PASSAGE TO READ =>
** START **

As a reminder, results are presented excluding the Off-Highway business, which is classified as discontinued operations. The removal of $561 million in sales and $102 million of profit from 2024 provides a comparable baseline for our continuing operations. Starting with sales, our fourth quarter 2024 continuing operations for the quarter was $1.774 billion. Year-over-year volume and mix increased sales modestly by $2 million, with light vehicle growth largely offset by weaker demand in certain commercial vehicle markets.

Performance action contributed an additional $17 million, driven by commercial recoveries and pricing initiatives implemented earlier in the year. Tariff recoveries were $27 million, and currency translation added $31 million, largely due to the benefit of the euro against the US dollars. Commodities provided a further $16 million dollar benefit for the quarter. Altogether, these items resulted in Q4 2025 sales of $1.867 billion. Moving to adjusted EBITDA, starting from $84 million in Q4 of 2024, representing a 4.7% margin, volume and mix contributed $33 million of incremental profit in the quarter.

This was driven primarily by a richer mix in Light Vehicle Systems. Performance added $6 million, reflecting pricing and commercial actions, mostly offset by higher conversion costs. Cost savings contributed $74 million, tariffs provided an $8 million benefit, while currency added $3 million. Commodity impacts were neutral year-over-year. Bringing these together, adjusted EBITDA for our continuing operations was $208 million, representing an 11.1% margin, a significant expansion from last year.

This improvement reflects strong performance execution and the structural benefits realized from our cost action programs. Next, I will turn to Slide 11 for the drivers of sales and profit change for the full year 2025. This slide shows full year sales and profit changes for 2025 on the same basis as the previous quarterly slide. Starting with sales, our 2024 continuing operations baseline is $7.734 billion. For 2025, year-over-year volume and mix reduces sales by $464 million, primarily due to lower demand across both our end markets, with commercial vehicle and light vehicle largely equal contributor to the lower sales.

Performance, which includes pricing and commercial actions, adds $981 million of sales. Tariff recoveries were $102 million, representing the majority of our tariffs for the year. Currency translation provided a $28 million benefit, largely driven by strengthening euro against the US dollar. Commodities added an additional $19 million, supported by market stability and our structured recovery mechanisms with our customers. Taken together, these drivers result in 2025 sales of $8.4 billion for our continuing... or $7.5 billion for our continuing operations.

** END **

WORK INSTRUCTIONS =>
Carry on the earnings call remarks on sales and profit drivers above, starting right after their last sentence.

GIVEN MATERIAL =>
** START **

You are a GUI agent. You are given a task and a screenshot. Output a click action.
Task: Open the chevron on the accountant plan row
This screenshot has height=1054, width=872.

** END **

WRITTEN REPLY =>
Moving to Adjusted EBITDA, starting from $395 million in 2024 and a 5.1% margin. Volume and mix reduces profit by $112 million, consistent with the reduced sales level and some unfavorable mix early in the year. Performance actions added $90 million, reflecting both pricing and ongoing efficiency improvements across our manufacturing footprint. Cost savings remain a meaningful contributor, adding $248 million in 2025. These benefits more than offset the margin pressure created by lower volumes and continue to demonstrate the momentum behind our cost-saving programs as we enter 2026.

Tariffs represented a $14 million headwind due to timing of recoveries. Together, adjusted EBITDA for our continuing operations was $610 million, representing an 8.1% margin, a 300 basis points improvement over last year. This improvement is driven primarily by operational efficiencies and our accelerated cost action program, which more than offset both the volume declines and the modest tariff impacts for the year. Next, I will turn to slide 12 on a detail of our fourth quarter, our full year cash flows.

Accounting for cash flow includes both continued and discontinued operations to align with the transaction structure. For 2025, we delivered adjusted free cash flow of $331 million, which represents a $250 million improvement over 2024. This significant step up reflects higher profitability, disciplined working capital management, and a meaningful reduction in capital spending. Starting at the top of the walk, adjusted EBITDA from continuing operations drove $215 million of improvement, stemming from stronger operational performance and structural cost actions executed over the past two years.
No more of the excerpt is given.